Respondents also identified students as ‘picky consumers’ and ‘demanding customers’ who are looking for a response and able to access information 24/7. As a result, marketers are no longer able to control brands and messages with the precision they were once able to, and an evolution in tools has been necessary to support this shift.

 

Dr Chris Chapleo, Senior Lecturer in Marketing at Bournemouth University and author of the report says that, “most marketing directors spoken to reported an increase in marketing budgets in recent years, which indicates that senior management has started to realise that as a consequence of the changing operating environment, marketing is not only necessary to attract students but also for the university’s reputation”.

 

Other key findings include:

 

  • Spend on outdoor advertising has reduced at expense of integration of print and online marketing and social media channels.
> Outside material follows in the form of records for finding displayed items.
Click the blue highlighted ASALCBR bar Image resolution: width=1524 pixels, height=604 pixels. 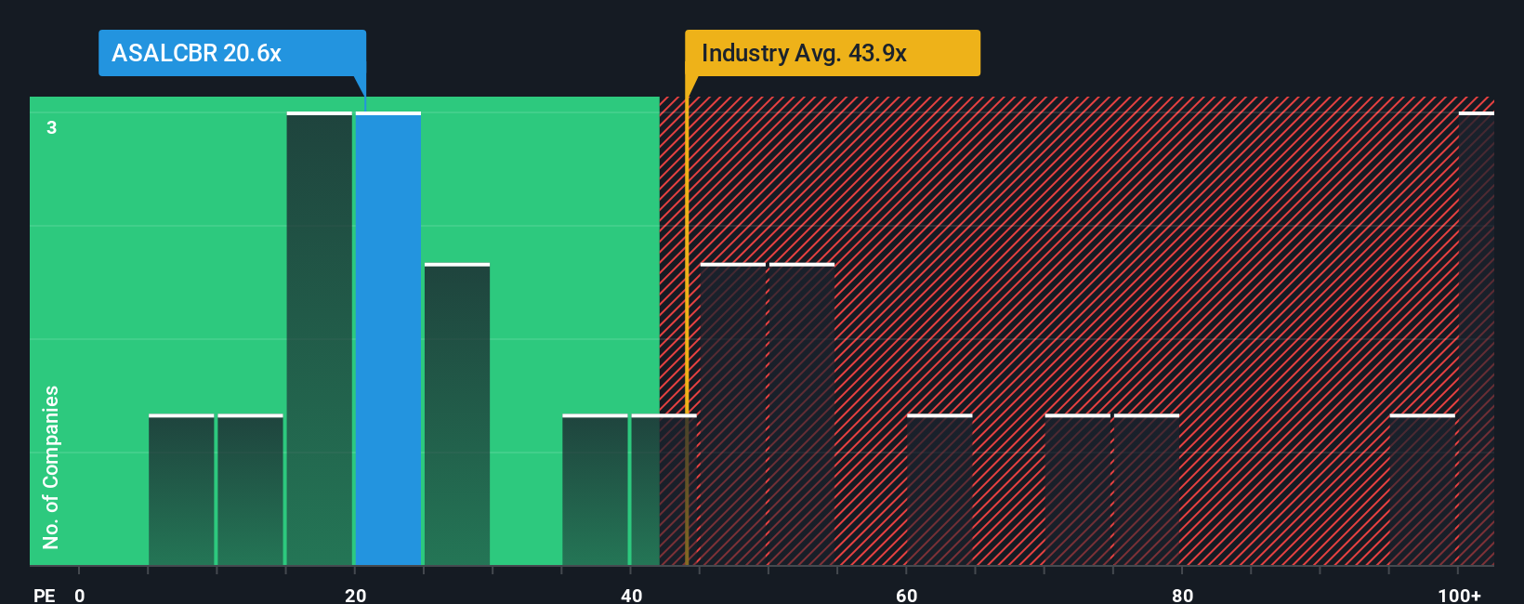point(388,339)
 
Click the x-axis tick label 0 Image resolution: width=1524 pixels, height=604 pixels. point(80,595)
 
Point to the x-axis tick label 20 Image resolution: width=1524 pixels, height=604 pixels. point(355,595)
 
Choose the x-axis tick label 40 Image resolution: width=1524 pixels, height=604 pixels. point(631,595)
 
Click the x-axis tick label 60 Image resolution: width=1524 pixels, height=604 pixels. point(907,595)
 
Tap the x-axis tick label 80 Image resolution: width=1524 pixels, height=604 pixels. point(1182,595)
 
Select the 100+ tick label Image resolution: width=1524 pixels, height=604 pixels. point(1459,595)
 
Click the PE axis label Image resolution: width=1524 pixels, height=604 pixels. point(44,595)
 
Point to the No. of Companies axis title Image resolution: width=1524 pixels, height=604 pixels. point(51,466)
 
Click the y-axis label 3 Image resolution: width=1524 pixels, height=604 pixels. point(52,127)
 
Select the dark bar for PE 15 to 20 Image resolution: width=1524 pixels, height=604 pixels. point(320,339)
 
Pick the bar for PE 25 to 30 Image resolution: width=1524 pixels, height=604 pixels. point(457,414)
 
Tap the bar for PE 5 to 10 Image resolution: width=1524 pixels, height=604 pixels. point(181,491)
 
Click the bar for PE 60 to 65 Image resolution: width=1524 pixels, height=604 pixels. point(939,491)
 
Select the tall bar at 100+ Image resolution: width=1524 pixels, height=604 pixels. point(1476,339)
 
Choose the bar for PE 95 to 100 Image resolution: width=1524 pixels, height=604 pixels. point(1422,491)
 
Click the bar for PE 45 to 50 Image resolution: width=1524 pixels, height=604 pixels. point(733,414)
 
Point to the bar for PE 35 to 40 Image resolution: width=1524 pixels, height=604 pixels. point(595,491)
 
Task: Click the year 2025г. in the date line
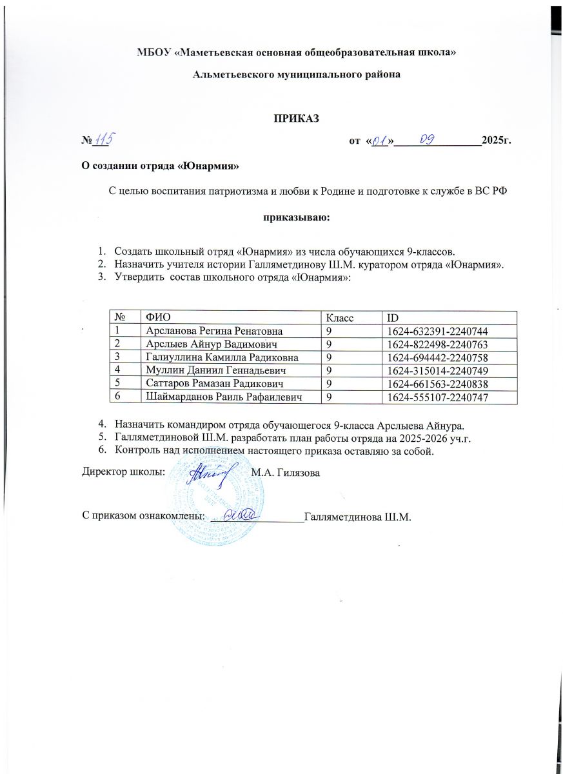497,141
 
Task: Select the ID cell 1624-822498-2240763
442,342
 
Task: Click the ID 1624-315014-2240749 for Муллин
442,370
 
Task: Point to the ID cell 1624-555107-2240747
442,398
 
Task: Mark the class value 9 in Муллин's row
329,370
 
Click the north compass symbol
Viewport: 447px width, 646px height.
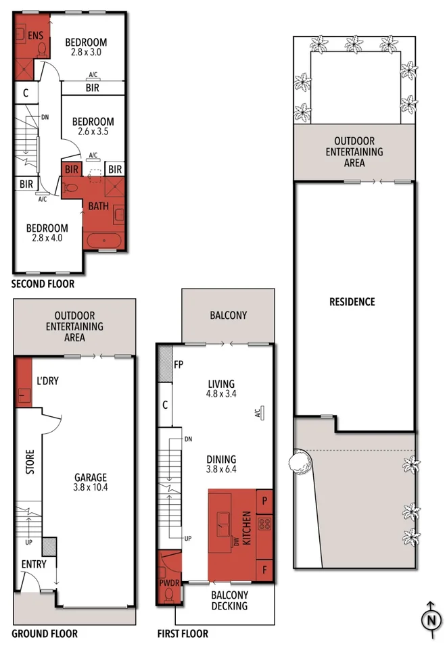[x=431, y=619]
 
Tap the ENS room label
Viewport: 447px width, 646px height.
[x=35, y=36]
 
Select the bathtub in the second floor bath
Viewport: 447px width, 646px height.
[x=104, y=241]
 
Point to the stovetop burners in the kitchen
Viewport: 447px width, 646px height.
[x=264, y=524]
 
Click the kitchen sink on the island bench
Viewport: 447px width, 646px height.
[x=223, y=524]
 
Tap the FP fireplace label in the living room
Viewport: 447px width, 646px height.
[x=179, y=365]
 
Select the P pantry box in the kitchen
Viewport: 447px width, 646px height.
[x=264, y=501]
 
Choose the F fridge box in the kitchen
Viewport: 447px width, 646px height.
[x=264, y=570]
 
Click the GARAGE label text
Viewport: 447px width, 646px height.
[x=91, y=478]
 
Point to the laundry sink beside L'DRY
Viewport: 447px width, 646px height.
[x=24, y=395]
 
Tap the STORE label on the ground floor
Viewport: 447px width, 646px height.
[x=30, y=462]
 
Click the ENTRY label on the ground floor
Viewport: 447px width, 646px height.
[x=34, y=564]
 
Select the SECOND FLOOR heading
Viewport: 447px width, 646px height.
[x=43, y=284]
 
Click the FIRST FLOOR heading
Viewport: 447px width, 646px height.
[x=183, y=634]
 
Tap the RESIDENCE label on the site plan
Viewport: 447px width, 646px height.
[x=352, y=302]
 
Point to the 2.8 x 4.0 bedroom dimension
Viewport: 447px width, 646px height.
[x=47, y=238]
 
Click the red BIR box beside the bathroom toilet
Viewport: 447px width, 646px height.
[x=71, y=170]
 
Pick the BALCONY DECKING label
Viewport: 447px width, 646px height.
[x=229, y=600]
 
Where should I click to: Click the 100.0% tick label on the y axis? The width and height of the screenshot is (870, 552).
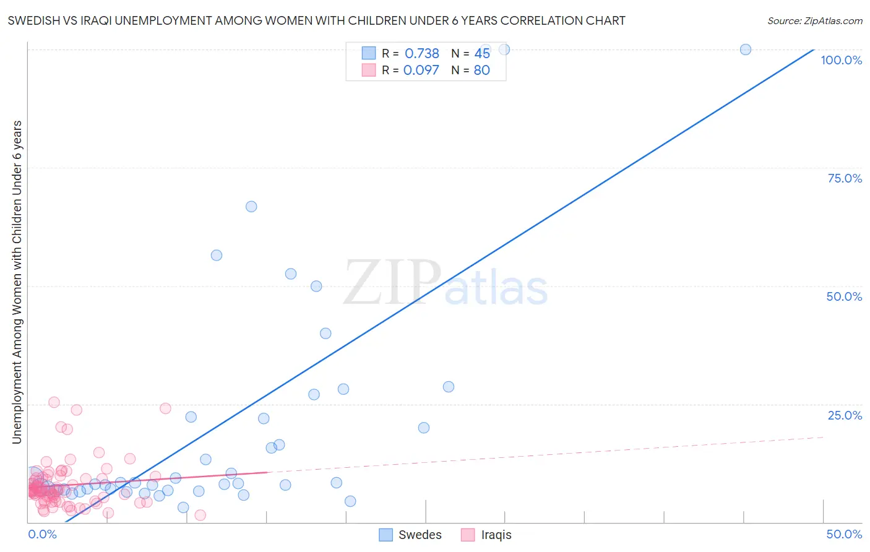(x=841, y=60)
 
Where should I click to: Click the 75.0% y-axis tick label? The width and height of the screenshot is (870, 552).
(x=845, y=178)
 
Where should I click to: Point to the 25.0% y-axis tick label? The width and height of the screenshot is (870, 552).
(x=845, y=415)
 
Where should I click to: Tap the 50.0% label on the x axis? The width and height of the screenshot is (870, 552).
(x=844, y=534)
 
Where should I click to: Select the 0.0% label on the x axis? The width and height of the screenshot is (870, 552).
(x=42, y=534)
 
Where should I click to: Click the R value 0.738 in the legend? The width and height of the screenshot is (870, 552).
(x=421, y=54)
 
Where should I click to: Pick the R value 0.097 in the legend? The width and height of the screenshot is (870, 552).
(x=421, y=70)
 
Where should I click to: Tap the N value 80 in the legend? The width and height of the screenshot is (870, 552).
(x=481, y=70)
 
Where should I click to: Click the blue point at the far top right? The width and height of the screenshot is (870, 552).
(x=746, y=50)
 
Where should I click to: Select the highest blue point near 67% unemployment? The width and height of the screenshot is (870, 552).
(x=251, y=207)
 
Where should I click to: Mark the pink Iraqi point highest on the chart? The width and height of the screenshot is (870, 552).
(x=54, y=402)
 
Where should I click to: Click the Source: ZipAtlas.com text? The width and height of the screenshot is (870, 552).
(x=814, y=20)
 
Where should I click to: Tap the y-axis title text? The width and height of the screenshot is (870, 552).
(x=17, y=282)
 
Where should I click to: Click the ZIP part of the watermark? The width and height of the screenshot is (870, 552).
(x=392, y=282)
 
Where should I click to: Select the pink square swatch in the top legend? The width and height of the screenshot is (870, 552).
(x=369, y=70)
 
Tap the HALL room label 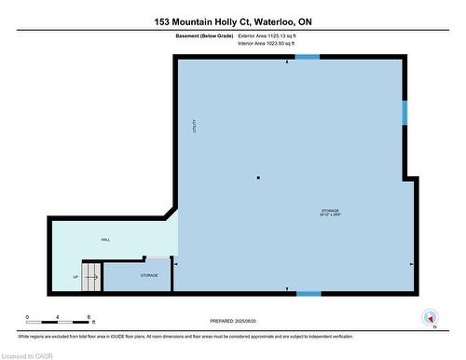(x=106, y=240)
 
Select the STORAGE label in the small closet (x=149, y=275)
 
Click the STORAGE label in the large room (x=330, y=213)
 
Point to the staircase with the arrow (x=91, y=275)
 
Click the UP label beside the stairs (x=75, y=277)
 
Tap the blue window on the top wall (x=308, y=56)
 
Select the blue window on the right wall (x=404, y=112)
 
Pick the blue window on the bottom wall (x=308, y=294)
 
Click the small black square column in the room (x=258, y=177)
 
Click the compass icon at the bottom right (x=430, y=316)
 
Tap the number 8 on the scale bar (x=89, y=317)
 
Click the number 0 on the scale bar (x=28, y=317)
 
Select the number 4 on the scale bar (x=58, y=317)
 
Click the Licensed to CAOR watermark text (x=28, y=354)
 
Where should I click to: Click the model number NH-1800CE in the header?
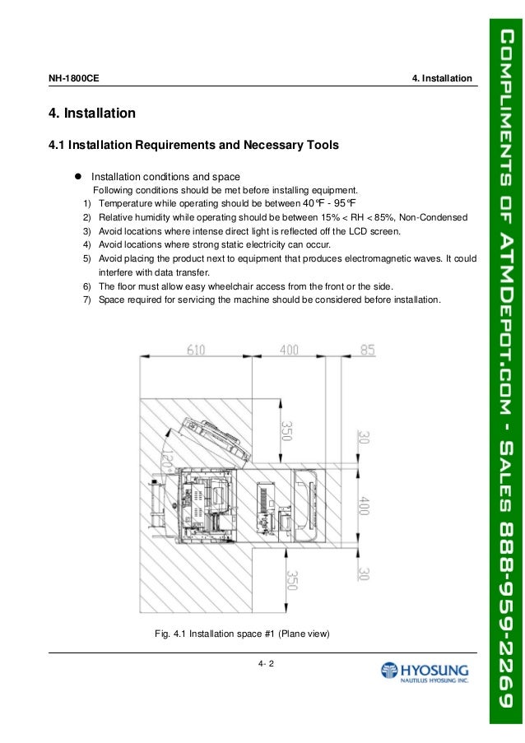[x=75, y=79]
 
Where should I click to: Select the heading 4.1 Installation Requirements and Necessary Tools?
[x=193, y=146]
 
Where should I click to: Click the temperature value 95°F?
[x=345, y=203]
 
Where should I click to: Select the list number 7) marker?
[x=86, y=300]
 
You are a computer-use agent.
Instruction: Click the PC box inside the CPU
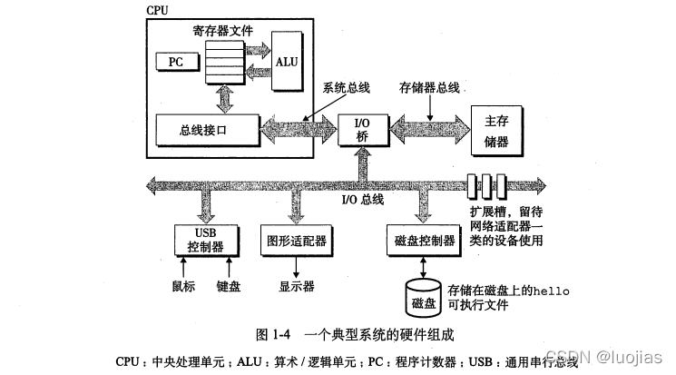[x=174, y=61]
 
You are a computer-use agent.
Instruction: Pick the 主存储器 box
[x=496, y=129]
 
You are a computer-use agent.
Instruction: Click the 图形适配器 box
[x=292, y=239]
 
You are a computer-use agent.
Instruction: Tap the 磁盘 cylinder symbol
[x=423, y=296]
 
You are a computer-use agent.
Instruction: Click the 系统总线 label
[x=346, y=89]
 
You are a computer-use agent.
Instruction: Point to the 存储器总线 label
[x=429, y=89]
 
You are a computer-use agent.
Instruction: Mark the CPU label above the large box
[x=157, y=10]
However respondents warned against “looking at social media too simplistically” as “it is not a panacea”. Social media tools must be used with caution to avoid “pushy” communications and encroaching on students’ social space
  • Universities are shifting to ‘lifetime communications,’ staying with students throughout their life journey, before and after joining. Communications that were previously task specific and sporadic, now have to be on-going, building up the role of ‘brand ambassadors’
  • With higher education fees, comes a higher expectation of quality and this does not come cheap. However, it is important to choose specific communications channels and make sure these are well executed rather than “having a presence across the board and being master of none”
  • “Face-to-face” marketing is still crucial for academic staff, heads of department and faculty representatives – open days with access to staff, students and prospectuses provide an experience that inanimate digital platforms cannot convey
  • HE institutions have started to adopt more competitive and aggressive marketing strategies to secure quality students for income and research excellence. Increased fees, semi-regulation or deregulation of HE providers and policies surrounding student number controls have all led to this change.

 

Dr Chris Chapleo continues, “Modern marketing planning in higher education is challenging; the sector has been through a period of great change and continues to evolve. More than ever there is a need for marketers to be flexible and nimble, able to respond to the need for ‘lifetime communications’ with students and the ever-changing communications landscape. This requires a certain calibre of professional and we have seen increasingly senior strategic appointments within marketing departments over the past few years to support this shift.”

 

In conclusion the research shows that there is more considered investment in marketing in the UK’s universities. There’s no doubt that increased tuition fees, international competition, the establishment of more universities, online options for study and the impending removal of the cap on undergraduate numbers are all contributing to an intensive phase in which universities need to stand out more and drive choices in their favour. We hope our resesarch will enable university leaders to reflect on the growing significance of marketing as a discipline in this context.

 

The research was conducted through in-depth interviews with 15 universities and through a survey to reveal marketing budget trends with 37 directors of marketing (or similar) in UK HE institutions.